A lot of progress has come in the last decade and financial services companies have worked hard to address allegations of elitism and sexism that have affected the sector’s public image. Recruitment strategies and company cultures have therefore been significantly refined over the years in order to ensure that financial services represent an inclusive environment for people of all backgrounds.

From Citigroup and HSBC’s women in leadership program to the introduction of ground-breaking LGBT employee networks at Aviva and Lloyds, there have been many fine examples of initiatives which have successfully challenged the sector’s stereotypes and improved workforce diversity.

Randstad recruiters recognised this progress in a recent survey when they gave their thoughts on how recruitment in financial services is now perceived. Here are the results:

  • 78% of Randstad consultants believe diversity is now very important to recruiters in the UKs financial services sector.
  • 71% feel employment diversity has improved significantly during the last 5 years.
  • 28% believe elitism does still exist in the financial services sector but 71% argue that the recruitment landscape is still getting much better.
  • 85% of Randstad recruiters stated that their financial services clients have implemented campaigns, policies, and initiatives which have successfully improved standards of diversity.
  • 85% of Randstad consultants argue that there is still a strong level of diversity amongst applicants for financial services roles at all levels.

While the financial services sector has made huge strides in the last 10 years there are still signs suggesting more has to be done to eradicate lingering problems with recruitment. This year [2016] saw three significant milestones in this area that have forced banks and insurance companies to reassess their diversity targets and update guidelines and legislation.    

Report on elitism prompted new guidelines for banks

Although the financial services sector has made some important advances in developing a more diverse workforce, not enough has been done to recruit young talent from working class backgrounds.

According to a report by the Social Mobility Commission released in September 2016, candidates were unfairly held back from new roles if they didn’t adhere to ‘opaque’ city dress codes. This meant that some investment bankers were reluctant to hire candidates who wore brown shoes with a business suit, or wore ‘loud’ ties, particularly for client-facing roles. 

The report also found that 34% of new investment bankers had attended private schools and employers appeared to prefer candidates who went to a select group of universities.

In response, the government issued guidelines to help banks improve their recruitment strategies to end discrimination. This involved urging employers to collect data on applicants’ backgrounds to discover where the barriers were, being more flexible about screening academic credentials below degree level and considering vocational learning as equal to academic routes for life sciences. 

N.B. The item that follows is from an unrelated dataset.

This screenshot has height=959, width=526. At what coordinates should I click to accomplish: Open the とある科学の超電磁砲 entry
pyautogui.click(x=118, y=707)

Women in Finance Charter signed

In April 2016, Virgin Money conducted a review of gender diversity in finance and discovered that women continue to drop out of the workforce at a higher rate than men, particularly at middle management level, despite entering the sector in greater numbers.

As a result, the government persuaded 72 firms across the sector to sign the Women in Finance Charter, committing them to supporting women into senior roles and making them set realistic diversity targets for the future. 

Each organisation, therefore, signed up to enforce four pledges: 

  • Making one member of the senior executive team accountable for gender diversity.
  • Setting targets on gender diversity in senior management.
  • Publishing progress annually.
  • Linking pay and bonuses for senior staff to the delivery of these targets. 

Financial Conduct Authority (FCA) set targets for 2025

Financial Conduct Authority chief executive Andrew Bailey said that it was “vital that our people reflect the society that we serve” and that by “encouraging diverse attitudes and opinions in our daily work [the FCA would become] a stronger and more effective regulator.”

Following Virgin Money’s report and the newly signed Women in Finance Charter, the FCA aims to lead the way with its diversity targets and wants 45% of its senior leadership team to be women by 2020, rising to 50% by 2025. 

Similarly, the FCA has also announced targets for black, Asian and other ethnic minority representation at senior level, with aims to reach 8% by 2020 and 13% by 2025. 

In October 2016, 39% of the leadership was female and 3% were from non-white backgrounds: there is still work to be done.